Extracted information START

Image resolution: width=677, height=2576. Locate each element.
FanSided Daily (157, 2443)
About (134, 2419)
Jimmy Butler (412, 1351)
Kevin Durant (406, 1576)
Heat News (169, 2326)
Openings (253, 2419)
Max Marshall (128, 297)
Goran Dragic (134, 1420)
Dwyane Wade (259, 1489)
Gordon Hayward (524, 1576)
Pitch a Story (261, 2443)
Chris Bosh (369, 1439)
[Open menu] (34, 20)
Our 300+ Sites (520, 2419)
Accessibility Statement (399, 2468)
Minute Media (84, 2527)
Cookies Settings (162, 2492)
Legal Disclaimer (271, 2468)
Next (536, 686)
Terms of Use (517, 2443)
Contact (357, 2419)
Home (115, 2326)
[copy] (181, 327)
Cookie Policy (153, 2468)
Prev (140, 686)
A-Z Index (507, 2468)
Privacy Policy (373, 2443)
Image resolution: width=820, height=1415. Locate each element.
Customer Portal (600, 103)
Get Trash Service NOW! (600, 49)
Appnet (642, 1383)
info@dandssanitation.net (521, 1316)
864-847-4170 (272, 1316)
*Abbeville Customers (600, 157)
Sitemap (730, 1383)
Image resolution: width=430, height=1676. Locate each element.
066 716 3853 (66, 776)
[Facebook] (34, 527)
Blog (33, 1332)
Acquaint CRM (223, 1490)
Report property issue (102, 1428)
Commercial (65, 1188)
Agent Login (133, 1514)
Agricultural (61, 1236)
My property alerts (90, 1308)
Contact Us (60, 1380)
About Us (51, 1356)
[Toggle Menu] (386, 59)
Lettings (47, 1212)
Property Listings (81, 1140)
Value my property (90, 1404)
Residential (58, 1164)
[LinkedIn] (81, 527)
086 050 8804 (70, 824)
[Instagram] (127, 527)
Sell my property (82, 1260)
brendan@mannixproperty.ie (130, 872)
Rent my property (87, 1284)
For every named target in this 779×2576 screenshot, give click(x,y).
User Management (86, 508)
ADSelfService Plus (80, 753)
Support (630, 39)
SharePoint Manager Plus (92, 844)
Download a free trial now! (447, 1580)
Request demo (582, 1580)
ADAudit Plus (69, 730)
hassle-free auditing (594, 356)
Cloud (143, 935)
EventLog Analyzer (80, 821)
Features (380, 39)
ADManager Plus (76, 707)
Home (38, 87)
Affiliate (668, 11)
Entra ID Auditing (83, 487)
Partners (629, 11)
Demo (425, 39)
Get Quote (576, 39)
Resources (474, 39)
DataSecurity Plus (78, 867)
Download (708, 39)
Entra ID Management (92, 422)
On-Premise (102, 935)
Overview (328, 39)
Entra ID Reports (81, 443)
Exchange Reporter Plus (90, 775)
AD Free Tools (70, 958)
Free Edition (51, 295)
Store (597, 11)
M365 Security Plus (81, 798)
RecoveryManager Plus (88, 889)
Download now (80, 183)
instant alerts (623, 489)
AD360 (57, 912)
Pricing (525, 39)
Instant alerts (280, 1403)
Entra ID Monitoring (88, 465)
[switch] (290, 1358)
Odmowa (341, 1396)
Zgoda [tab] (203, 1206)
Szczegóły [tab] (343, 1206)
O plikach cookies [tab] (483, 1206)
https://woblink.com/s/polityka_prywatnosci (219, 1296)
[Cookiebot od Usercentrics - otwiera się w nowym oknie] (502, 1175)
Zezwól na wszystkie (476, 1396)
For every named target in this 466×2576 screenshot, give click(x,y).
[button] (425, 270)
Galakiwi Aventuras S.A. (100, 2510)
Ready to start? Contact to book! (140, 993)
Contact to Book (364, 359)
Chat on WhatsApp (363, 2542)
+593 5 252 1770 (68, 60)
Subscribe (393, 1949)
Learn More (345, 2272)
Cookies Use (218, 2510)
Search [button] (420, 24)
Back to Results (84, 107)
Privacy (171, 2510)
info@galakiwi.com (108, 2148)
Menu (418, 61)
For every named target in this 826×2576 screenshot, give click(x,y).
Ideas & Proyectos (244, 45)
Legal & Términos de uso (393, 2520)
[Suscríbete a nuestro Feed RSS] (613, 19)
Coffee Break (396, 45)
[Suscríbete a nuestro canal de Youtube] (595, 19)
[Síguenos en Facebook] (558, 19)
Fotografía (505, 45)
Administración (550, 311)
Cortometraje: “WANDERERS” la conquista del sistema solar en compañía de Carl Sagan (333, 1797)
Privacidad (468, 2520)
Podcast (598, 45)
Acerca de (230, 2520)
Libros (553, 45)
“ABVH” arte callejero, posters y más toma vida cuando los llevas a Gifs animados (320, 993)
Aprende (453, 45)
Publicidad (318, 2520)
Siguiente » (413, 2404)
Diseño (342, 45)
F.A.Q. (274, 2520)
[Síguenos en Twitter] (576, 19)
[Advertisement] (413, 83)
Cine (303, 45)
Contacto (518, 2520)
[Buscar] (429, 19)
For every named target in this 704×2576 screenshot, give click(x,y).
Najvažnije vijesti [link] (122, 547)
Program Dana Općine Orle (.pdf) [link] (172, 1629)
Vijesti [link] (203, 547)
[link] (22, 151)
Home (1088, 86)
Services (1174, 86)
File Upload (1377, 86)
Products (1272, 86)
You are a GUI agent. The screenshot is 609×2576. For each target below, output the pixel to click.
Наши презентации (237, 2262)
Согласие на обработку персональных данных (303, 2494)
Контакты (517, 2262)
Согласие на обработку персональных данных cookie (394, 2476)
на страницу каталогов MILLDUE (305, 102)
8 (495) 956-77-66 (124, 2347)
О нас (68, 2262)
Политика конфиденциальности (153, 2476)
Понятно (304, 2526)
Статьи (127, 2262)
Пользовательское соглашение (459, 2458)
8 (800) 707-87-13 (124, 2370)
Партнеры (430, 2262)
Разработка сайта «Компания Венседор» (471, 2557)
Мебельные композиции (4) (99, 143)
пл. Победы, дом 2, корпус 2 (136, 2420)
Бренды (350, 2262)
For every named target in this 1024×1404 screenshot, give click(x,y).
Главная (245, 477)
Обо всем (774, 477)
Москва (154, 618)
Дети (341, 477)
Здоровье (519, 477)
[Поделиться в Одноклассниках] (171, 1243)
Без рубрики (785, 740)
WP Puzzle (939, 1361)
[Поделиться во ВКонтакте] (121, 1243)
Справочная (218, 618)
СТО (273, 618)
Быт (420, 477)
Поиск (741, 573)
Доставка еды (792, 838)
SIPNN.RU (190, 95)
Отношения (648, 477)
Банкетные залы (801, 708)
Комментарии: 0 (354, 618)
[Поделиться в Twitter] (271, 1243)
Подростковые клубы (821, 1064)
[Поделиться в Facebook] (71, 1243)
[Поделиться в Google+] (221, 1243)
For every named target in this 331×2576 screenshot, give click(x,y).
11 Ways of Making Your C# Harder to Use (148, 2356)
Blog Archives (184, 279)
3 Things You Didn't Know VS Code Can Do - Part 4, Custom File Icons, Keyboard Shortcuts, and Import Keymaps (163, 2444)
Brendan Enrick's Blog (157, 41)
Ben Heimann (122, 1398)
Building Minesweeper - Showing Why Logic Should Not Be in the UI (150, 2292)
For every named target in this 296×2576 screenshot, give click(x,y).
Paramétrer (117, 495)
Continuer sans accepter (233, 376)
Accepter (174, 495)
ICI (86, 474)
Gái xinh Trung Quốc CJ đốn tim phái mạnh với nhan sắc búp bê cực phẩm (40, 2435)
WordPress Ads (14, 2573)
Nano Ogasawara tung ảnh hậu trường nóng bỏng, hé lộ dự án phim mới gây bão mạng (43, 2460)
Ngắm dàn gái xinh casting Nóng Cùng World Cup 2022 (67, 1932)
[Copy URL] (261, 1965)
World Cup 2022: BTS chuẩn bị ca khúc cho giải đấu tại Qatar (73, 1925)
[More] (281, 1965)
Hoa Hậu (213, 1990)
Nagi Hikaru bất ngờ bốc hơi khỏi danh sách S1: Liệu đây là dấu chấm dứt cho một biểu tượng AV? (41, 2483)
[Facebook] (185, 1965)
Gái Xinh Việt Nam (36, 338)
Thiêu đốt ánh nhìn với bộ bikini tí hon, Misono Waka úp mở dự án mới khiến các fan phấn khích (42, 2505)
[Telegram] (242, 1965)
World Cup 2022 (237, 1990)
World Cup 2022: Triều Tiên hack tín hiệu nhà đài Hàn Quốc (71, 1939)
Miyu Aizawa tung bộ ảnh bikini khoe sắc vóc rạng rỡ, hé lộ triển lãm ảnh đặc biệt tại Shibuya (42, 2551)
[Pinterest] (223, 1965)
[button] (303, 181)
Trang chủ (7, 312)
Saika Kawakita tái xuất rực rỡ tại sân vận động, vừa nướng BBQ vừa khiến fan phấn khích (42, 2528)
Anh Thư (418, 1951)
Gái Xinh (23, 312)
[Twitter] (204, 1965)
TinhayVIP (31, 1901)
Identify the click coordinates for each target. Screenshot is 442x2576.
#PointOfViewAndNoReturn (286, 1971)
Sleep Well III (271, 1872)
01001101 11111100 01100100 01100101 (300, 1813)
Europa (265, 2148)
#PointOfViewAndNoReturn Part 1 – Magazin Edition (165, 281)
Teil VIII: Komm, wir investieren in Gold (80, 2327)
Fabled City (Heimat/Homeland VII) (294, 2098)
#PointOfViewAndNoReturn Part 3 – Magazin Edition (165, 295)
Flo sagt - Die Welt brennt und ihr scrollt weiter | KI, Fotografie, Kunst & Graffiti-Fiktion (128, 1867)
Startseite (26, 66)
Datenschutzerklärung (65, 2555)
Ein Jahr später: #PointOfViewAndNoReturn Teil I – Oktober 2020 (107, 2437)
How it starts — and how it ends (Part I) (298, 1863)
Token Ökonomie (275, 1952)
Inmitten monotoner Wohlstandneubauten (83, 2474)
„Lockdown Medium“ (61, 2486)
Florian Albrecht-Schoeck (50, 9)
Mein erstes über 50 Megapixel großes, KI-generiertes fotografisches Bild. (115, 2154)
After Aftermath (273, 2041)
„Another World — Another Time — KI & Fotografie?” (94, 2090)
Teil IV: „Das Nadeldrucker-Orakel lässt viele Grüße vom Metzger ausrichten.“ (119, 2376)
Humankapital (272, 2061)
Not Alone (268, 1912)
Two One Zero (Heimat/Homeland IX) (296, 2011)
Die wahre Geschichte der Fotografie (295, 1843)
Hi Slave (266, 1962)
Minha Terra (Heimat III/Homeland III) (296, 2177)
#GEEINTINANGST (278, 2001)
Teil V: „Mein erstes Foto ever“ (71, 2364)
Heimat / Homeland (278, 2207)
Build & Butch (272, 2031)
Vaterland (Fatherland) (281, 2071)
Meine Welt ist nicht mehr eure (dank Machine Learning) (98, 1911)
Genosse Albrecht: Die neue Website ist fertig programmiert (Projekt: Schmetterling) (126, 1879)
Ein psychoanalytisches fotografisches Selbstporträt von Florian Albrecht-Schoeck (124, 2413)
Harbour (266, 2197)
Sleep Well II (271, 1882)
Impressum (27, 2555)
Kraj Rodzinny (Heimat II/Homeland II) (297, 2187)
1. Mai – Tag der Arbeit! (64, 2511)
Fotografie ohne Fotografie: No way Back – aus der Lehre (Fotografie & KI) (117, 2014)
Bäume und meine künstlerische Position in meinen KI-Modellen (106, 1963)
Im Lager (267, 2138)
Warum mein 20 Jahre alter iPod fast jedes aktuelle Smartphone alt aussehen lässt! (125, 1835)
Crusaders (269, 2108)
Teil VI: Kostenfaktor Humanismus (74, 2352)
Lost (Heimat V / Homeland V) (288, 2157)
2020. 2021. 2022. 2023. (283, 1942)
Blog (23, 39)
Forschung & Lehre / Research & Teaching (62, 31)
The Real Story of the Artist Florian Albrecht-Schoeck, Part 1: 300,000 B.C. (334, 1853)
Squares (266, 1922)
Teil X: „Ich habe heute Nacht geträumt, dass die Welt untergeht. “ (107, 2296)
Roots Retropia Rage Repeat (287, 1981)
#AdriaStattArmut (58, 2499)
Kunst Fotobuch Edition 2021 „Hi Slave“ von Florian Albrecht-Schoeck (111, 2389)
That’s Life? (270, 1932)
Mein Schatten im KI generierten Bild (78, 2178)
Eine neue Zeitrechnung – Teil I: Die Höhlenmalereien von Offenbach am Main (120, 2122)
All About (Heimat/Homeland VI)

Extracted information END

→ **Action item**
Copy word for word the stretch of entries above from the line that has "Teil IV: „Das" through the line that has "Vaterland (Fatherland) (281, 2071)", both ends included, and nothing outside it.

→ **Answer box**
Teil IV: „Das Nadeldrucker-Orakel lässt viele Grüße vom Metzger ausrichten.“ (119, 2376)
Humankapital (272, 2061)
Not Alone (268, 1912)
Two One Zero (Heimat/Homeland IX) (296, 2011)
Die wahre Geschichte der Fotografie (295, 1843)
Hi Slave (266, 1962)
Minha Terra (Heimat III/Homeland III) (296, 2177)
#GEEINTINANGST (278, 2001)
Teil V: „Mein erstes Foto ever“ (71, 2364)
Heimat / Homeland (278, 2207)
Build & Butch (272, 2031)
Vaterland (Fatherland) (281, 2071)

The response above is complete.